Render the records as a two-column CSV with the columns "instruction" and "action", one row for each, and put each text and its answer in a single quoted field with line breaks turned into spaces. Cover only the records starting at the beginning and ending at the line containing "click(375, 26)".

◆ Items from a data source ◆
+ + + + +

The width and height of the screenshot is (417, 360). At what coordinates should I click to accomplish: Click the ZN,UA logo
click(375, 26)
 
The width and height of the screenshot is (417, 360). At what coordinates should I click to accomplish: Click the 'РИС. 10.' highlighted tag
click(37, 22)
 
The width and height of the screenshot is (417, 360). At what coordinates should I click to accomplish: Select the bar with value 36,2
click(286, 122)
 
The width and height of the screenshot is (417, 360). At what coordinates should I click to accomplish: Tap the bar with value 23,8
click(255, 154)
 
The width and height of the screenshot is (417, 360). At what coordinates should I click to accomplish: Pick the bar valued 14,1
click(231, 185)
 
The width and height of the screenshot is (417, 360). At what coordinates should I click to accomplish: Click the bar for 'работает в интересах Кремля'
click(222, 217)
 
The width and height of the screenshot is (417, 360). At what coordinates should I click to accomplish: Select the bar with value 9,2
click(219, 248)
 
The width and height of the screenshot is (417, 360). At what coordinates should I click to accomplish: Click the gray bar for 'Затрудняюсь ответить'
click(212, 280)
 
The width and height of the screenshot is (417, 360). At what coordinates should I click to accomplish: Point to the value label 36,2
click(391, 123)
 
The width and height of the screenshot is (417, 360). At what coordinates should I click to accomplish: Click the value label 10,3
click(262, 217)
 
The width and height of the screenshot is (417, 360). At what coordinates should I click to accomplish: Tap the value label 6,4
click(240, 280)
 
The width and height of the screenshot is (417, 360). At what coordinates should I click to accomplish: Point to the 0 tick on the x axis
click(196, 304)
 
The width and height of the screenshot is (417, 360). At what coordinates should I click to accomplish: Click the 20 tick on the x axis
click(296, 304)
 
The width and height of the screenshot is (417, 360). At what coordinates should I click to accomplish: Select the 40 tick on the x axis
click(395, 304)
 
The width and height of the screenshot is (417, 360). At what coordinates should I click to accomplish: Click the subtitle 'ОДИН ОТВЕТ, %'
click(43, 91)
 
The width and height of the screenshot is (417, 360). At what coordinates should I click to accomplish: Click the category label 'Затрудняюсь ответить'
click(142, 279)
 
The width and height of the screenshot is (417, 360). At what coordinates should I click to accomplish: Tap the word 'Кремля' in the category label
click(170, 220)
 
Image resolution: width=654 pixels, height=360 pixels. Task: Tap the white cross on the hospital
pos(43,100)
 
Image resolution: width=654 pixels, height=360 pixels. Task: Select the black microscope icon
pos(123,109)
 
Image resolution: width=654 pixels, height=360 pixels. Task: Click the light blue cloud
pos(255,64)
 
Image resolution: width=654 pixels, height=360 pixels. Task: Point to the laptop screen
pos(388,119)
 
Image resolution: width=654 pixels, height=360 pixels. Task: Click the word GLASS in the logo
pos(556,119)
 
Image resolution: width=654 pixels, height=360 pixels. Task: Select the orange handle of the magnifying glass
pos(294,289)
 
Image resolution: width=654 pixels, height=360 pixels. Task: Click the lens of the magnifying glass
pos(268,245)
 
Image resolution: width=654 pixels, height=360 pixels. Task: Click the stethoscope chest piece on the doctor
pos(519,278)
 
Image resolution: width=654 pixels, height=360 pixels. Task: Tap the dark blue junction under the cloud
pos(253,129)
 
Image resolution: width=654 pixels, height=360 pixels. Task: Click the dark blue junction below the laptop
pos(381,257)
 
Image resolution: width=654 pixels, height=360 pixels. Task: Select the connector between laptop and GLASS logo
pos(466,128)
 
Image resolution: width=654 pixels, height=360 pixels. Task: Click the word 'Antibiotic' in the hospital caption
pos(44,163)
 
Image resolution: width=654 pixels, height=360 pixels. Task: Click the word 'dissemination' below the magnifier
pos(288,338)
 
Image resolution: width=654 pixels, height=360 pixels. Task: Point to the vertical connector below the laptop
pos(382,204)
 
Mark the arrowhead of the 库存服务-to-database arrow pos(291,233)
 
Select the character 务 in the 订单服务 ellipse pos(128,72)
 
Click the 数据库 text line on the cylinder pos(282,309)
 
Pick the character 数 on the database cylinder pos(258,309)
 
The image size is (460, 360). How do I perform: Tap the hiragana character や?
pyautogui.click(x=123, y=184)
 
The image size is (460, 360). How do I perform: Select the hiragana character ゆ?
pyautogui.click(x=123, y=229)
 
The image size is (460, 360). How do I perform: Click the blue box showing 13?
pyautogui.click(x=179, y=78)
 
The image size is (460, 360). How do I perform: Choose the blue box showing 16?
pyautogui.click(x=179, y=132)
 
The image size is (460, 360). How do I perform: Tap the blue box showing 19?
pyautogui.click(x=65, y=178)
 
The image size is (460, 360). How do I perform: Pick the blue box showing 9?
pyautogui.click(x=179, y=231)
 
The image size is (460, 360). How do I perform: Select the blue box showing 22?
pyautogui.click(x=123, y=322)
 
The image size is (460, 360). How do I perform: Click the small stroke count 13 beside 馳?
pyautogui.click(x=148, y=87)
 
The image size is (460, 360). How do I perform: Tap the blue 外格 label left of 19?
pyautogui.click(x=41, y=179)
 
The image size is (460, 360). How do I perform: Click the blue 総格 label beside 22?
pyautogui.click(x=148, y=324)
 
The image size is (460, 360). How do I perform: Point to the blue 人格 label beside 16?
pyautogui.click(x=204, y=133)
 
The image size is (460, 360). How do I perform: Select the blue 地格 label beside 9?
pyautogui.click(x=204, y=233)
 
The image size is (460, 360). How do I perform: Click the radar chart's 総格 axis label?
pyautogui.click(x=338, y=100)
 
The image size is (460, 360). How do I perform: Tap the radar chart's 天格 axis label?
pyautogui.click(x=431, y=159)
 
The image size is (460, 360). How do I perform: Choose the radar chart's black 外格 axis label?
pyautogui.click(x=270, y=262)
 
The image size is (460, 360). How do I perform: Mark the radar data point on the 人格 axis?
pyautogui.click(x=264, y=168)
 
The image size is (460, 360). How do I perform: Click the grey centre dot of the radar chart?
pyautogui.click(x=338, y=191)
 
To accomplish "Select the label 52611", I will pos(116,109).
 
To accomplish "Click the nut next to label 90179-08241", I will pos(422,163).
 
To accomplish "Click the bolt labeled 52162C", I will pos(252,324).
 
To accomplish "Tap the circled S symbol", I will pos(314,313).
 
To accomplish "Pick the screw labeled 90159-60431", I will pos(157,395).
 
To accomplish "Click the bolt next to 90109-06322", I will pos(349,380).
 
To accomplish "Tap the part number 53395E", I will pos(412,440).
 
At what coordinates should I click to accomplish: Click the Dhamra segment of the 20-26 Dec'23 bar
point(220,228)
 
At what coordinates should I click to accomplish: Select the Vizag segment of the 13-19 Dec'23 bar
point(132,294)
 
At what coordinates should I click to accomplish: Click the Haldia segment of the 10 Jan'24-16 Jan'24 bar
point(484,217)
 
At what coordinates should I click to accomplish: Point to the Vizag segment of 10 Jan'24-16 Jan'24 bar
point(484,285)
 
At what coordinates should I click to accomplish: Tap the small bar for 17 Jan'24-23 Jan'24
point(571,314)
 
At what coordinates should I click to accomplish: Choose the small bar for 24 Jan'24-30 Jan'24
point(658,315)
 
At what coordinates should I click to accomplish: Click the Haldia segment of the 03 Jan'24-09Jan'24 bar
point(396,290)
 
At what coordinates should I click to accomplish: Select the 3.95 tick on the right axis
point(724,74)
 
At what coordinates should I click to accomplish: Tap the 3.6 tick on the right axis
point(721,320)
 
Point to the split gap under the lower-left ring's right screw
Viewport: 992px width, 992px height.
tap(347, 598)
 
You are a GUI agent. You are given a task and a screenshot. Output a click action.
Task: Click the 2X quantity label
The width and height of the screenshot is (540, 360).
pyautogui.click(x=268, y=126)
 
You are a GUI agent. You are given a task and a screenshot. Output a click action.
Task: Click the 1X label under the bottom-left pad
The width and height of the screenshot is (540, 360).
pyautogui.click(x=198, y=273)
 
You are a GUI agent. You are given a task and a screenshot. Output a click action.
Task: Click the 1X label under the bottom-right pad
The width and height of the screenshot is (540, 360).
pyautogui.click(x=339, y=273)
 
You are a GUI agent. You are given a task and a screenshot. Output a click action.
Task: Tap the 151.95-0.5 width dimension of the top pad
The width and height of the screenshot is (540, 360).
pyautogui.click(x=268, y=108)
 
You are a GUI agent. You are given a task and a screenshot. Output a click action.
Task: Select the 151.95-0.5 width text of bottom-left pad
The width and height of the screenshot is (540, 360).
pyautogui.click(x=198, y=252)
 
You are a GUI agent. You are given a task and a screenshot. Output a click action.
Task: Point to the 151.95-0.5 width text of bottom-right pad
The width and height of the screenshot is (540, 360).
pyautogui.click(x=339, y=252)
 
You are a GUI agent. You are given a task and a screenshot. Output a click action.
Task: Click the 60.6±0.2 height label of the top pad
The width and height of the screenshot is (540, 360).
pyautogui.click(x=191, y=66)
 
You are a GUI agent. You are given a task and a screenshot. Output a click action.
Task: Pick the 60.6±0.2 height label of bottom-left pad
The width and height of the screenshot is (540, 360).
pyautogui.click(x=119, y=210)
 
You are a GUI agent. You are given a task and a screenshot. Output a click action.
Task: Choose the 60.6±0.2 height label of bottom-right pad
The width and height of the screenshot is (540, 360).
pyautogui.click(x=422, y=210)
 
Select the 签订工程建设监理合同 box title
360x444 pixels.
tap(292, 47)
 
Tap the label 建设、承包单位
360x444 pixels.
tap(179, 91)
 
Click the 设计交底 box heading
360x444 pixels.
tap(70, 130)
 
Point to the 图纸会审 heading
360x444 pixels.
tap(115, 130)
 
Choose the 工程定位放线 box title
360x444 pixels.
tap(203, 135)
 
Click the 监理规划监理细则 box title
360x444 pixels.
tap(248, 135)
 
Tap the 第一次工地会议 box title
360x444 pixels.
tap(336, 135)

+ + + + +

◆ The output ◆
instruction,action
"The width and height of the screenshot is (417, 360). At what coordinates should I click to accomplish: Click the ZN,UA logo","click(375, 26)"